PERS costs, tied for highest nationwide, ignite member complaints >> Nevada Policy Research Institute
And in actuality the 73% funded is only conditional on an 8 percent annual return. In other words if the pension fund earned eight percent per year into eternity it would be 11 billion dollars short of being able to pay it’s obligations.
And as the attached article states Nevada has underperformed for 5 10 15 20 25 year periods. Which makes puff pieces on the opaque investment habits of their pension manager dangerous. A serious journalist would investigate the issues, and if indexing was indeed superior could talk about the strategy the pension manager was utilizing to meet retirement obligations for all of the retirees of Nevada. A serious journalist outlined these issues nicely in the attached article with real figures and mathematics.
PERS debt triples to $40B if consultant's buried report is correct >> Nevada Policy Research Institute
Well I did a little investigation:
And in actuality over the past year the actual return was 2.3 percent with the best results being hilariously funny the only non-passive investment of the fund with private real estate returning 8.7%. This is 10 percent of the total pension assets and without it actual return would have been 1.4% over the last year.

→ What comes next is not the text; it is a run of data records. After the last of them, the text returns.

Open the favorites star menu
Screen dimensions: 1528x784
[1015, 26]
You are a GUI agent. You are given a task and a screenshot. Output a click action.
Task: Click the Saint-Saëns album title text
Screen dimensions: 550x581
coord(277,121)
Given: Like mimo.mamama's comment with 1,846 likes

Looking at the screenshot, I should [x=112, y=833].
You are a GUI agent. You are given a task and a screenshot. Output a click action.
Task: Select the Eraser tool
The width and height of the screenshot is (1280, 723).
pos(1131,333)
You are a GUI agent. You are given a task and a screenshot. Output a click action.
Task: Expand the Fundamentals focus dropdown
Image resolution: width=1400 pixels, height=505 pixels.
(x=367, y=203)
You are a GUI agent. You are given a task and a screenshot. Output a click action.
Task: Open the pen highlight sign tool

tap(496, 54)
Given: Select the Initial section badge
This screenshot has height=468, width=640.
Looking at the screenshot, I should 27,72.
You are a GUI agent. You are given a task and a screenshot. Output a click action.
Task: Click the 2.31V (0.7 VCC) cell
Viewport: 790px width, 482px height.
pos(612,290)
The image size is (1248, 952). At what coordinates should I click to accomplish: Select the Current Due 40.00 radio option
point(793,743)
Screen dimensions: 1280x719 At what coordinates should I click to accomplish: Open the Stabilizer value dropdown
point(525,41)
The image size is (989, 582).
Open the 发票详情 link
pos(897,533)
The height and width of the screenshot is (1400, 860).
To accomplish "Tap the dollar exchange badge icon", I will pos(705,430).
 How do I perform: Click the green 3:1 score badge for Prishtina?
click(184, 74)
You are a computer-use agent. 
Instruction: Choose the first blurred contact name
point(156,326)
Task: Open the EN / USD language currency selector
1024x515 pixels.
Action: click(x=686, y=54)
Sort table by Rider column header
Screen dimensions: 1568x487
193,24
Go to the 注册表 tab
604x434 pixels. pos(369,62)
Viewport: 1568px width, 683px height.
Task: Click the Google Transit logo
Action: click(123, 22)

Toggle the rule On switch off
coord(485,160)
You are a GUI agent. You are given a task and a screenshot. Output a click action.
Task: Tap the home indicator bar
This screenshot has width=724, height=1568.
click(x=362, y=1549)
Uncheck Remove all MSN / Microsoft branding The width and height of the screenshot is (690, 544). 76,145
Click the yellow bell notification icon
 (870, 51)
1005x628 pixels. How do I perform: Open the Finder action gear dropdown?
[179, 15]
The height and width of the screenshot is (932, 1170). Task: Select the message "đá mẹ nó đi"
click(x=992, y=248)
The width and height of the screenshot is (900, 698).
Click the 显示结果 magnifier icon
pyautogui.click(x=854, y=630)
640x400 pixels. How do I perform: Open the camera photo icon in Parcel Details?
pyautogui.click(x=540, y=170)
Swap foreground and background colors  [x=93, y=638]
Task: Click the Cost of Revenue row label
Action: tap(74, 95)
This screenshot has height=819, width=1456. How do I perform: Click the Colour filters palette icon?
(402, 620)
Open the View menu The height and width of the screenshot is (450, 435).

http://www.pionline.com/article/2016...elow-benchmark
And in what can only be a true passive money manager thought process they get to the 8 percent return by having the 10 percent in private real estate and private equity returning the largest percentage annually of any of their investments - expecting 10.7 percent return per year in the “non-passive” portion of the portfolio and about 6.9% for the “passive portion” of the portfolio. You can’t make this up. Oh and the US equity 42% of the portfolio is in the S&P500 (9% expected return), 18% of the portfolio is in MSCI EAFE index (9.5% expected return) and 33% bonds in US treasury index (3.5% expected return guess Nevada pension doesn’t expect negative rates). Or maybe they do and future capital gains are why they can expect a 3.5% return on bonds with under 2 percent yield.